Interview avec Reynald Parmelin
Cépages: Résistants ou Traditionnels?
Photo: Siffert / weinweltfoto.ch
Quand avez-vous commencé à vous intéresser aux cépages résistants aux maladies de la vigne?
En 1995, lorsque j’ai planté du Johanniter, mon idée était de disposer d’un cépage qui n’a besoin que de très peu de traitements phytosanitaires. À l’époque déjà, on savait que le «point faible» de l’agriculture biologique résidait dans les traitements viticoles. Je suis allé en Allemagne pour déguster ces cépages qu’on appelle «PIWI» et me renseigner sur leurs besoins en termes de sol, de conduite de vigne et de vinification. Ce qui m’a ensuite permis de sélectionner un cépage, le Johanniter, et une parcelle adéquate.
Pourquoi avoir privilégié le Johanniter?
À l’époque, j’ai planté plusieurs PIWI, mais tous les essais n’étaient pas concluants. Certaines variétés, comme le Regent – que j’avais appris à connaître lors de mes expériences en Suisse alémanique -, donnaient des vins peu intéressants sur le plan gustatif et voyaient leur résistance s’émousser. D’autres se révélaient difficiles à commercialiser. Si les oenophiles étaient intéressés à déguster ces variétés totalement inconnues dans notre région, monsieur et madame Tout-le-Monde s’en méfiaient beaucoup. Le Johanniter, qui n’a d’ailleurs pas de problème de résistance, a gagné des prix dans différents concours. Du coup, la presse en a parlé et le grand public a commencé à s’y intéresser. Aujourd’hui, c’est un cépage «installé», mais il a tout de même fallu dix à quinze ans pour arriver à ce résultat.
Comment a évolué votre vision des PIWI?
Aujourd’hui, je me tiens au courant, notamment en faisant beaucoup de dégustations, mais je suis plutôt dans une phase d’attente. Il y a beaucoup de PIWI sur le marché, mais la plupart n’ont qu’un gène résistant et risquent, comme le Regent, de voir leur protection naturelle contre les maladies cryptogamiques disparaître peu à peu. Au domaine, nous nous concentrons donc sur les PIWI de nouvelle génération – créés à Changins, en Allemagne ou en France – qui devraient faire preuve d’une résistance plus durable. En outre, nous avons près d’une vingtaine de cépages plantés sur une vingtaine d’hectares, ce qui veut dire qu’il faut trouver une variété vraiment différente sur le plan oenologique et gustatif pour qu’une nouvelle plantation se justifie.
Et que pensez-vous du Divico?
Nous en avons planté un demi-hectare il y a quatre ans. Toutefois, le domaine accueille déjà passablement de Gamaret dont il est très proche, sur le plan gustatif. En outre, il y a une crainte sur sa tendance au dépérissement (un problème qui touche fortement le Gamaret, dont le Divico descend).
Et comment les consommateurs réagissent-ils aujourd’hui aux cépages résistants?
Il y a une demande croissante du public pour des vins cultivés avec zéro traitement. Le problème est que, comme pour les vins natures, le consommateur attentif à ces aspects est un «petit buveur». À l’inverse, l’amateur traditionnel qui boit régulièrement un verre, se montre très moyennement intéressé par ces cépages qu’il connaît moins, et qu’il apprécie moins, que le Chasselas ou le Pinot Noir.

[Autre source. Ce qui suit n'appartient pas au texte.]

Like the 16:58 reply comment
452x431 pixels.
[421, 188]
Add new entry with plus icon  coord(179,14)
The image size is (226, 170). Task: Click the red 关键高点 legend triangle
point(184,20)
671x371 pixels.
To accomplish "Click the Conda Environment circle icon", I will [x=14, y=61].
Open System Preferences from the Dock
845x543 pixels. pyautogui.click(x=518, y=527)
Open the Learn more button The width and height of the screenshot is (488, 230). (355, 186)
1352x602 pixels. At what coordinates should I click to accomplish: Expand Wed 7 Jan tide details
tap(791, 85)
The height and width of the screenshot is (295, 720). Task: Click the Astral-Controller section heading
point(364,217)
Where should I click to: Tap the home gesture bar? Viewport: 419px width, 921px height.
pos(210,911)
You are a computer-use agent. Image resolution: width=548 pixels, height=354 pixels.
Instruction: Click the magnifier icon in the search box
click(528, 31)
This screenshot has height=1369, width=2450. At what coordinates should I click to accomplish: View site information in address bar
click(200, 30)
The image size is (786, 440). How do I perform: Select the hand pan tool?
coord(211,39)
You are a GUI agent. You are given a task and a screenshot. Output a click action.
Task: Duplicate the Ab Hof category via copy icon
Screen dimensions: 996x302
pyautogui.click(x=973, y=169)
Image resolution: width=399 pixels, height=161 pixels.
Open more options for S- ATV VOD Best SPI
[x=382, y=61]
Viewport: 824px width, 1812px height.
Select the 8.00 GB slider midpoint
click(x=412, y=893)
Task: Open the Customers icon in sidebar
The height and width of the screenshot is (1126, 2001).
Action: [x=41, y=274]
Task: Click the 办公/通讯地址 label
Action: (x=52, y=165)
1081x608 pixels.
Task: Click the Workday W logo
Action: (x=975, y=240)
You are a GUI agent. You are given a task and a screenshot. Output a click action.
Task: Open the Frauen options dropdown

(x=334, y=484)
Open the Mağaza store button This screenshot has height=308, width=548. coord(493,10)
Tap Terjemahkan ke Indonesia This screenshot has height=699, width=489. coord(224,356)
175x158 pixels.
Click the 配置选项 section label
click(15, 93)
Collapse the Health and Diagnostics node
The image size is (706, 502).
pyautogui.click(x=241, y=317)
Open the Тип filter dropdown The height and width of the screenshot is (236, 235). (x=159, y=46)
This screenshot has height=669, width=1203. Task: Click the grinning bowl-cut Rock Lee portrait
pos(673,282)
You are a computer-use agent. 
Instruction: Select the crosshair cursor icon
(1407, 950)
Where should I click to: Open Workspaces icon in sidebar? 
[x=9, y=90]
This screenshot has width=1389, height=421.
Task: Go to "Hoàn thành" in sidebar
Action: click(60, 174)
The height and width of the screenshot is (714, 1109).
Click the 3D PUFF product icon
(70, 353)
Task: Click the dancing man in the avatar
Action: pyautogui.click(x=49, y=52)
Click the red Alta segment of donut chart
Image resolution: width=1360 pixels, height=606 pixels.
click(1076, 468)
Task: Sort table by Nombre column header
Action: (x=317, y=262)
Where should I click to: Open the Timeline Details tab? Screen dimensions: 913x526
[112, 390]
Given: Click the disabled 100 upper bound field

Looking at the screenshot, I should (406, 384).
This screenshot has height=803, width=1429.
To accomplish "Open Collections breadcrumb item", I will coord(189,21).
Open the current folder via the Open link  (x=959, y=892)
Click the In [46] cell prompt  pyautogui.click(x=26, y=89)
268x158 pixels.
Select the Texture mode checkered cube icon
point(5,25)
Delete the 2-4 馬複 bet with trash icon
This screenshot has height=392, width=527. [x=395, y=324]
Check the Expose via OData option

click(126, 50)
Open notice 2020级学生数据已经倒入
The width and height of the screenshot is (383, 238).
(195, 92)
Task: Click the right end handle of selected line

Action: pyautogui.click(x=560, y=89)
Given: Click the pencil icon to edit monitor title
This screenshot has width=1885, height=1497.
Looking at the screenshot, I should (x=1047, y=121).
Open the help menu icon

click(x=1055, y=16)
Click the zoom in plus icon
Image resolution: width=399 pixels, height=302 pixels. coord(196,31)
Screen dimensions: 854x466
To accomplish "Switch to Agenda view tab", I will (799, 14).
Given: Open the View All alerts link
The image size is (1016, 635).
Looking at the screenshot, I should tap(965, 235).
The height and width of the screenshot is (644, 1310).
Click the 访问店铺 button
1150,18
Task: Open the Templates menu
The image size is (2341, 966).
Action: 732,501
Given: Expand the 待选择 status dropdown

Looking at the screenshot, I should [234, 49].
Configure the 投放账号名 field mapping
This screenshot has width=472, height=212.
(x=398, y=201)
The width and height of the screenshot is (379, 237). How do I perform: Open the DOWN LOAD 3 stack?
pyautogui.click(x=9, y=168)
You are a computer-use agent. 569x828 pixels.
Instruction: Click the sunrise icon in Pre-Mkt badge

Les scientifiques n’ont donc pas encore trouvé le PIWI parfait?
Je pense que l’on s’en approche. Les derniers essais dégustés cette année montraient un potentiel vraiment intéressant.
Vous travaillez en agriculture biologique avec des cépages traditionnels depuis 25 ans. Qu’est-ce qui a changé depuis un quart de siècle?
Nous avons à disposition quelques nouveaux insecticides, mais le catalogue des produits de traitements biologique n’a pas énormément varié, malgré les nombreuses recherches existantes. Toutefois, il existe aujourd’hui de nombreuses substances qui ont pour effet de renforcer la plante. L’objectif consiste à les utiliser en début de saison afin de pousser la plante à développer des résistances naturelles. Autre évolution, les vignerons biologiques ont désormais à disposition un grand choix de machines qui permettent de mécaniser le travail du sol. Enfin, à la cave, le cahier des charges de Bio Suisse est resté sensiblement le même. Par contre, lorsqu’on le conjugue avec celui de Demeter, les restrictions deviennent drastiques et nous laissent peu de marge de manoeuvre. Ce n’est pas un problème lorsque tout va bien, mais cela demande de l’inventivité lorsque la vendange n’est pas parfaitement saine.